[EXERCISE BRIEF]:
Scale the listing below by writing out all of its lines again, requests included, with each coordinate in the answers multiplied by 1.3 and rounded to a whole number, halves rounding up. Leave all other numbers unchanged, and leave the pictures out.

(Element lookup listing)
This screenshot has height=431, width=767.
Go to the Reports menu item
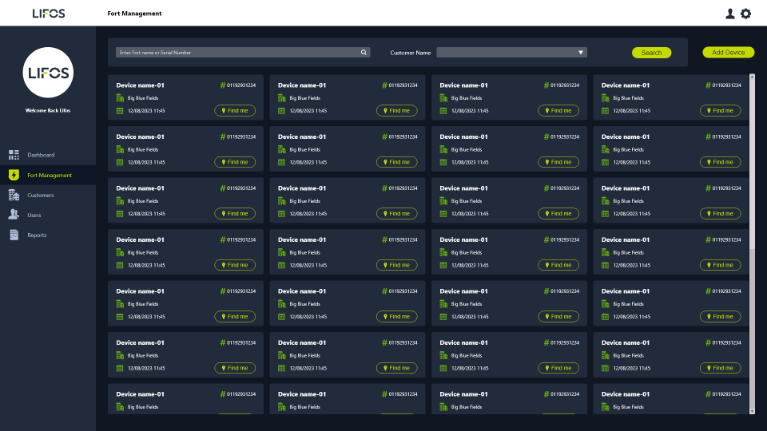point(37,235)

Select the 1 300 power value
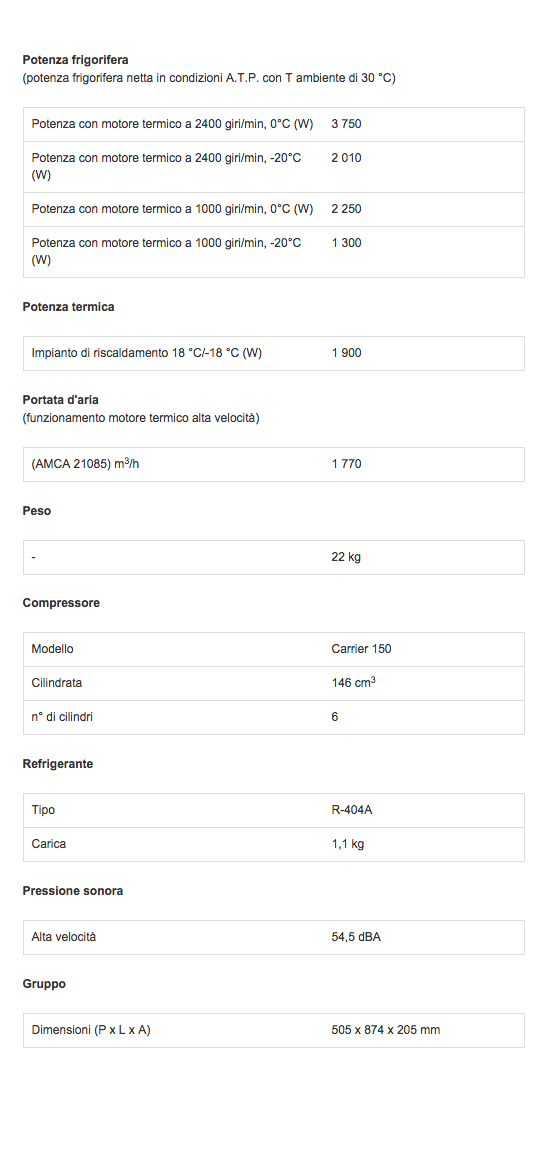coord(346,242)
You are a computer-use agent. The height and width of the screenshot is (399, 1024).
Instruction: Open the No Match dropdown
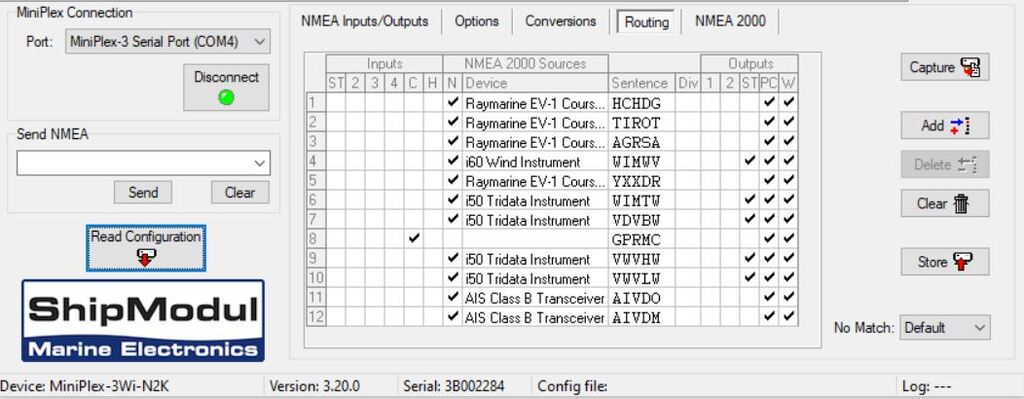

[COMPLETE OUTPUT]:
This screenshot has height=431, width=767.
Go to the Reports menu item
point(48,306)

Select the 1 300 power value
coord(450,315)
You are a computer-use agent. The height and width of the screenshot is (399, 1024).
Instruction: Open the No Match dropdown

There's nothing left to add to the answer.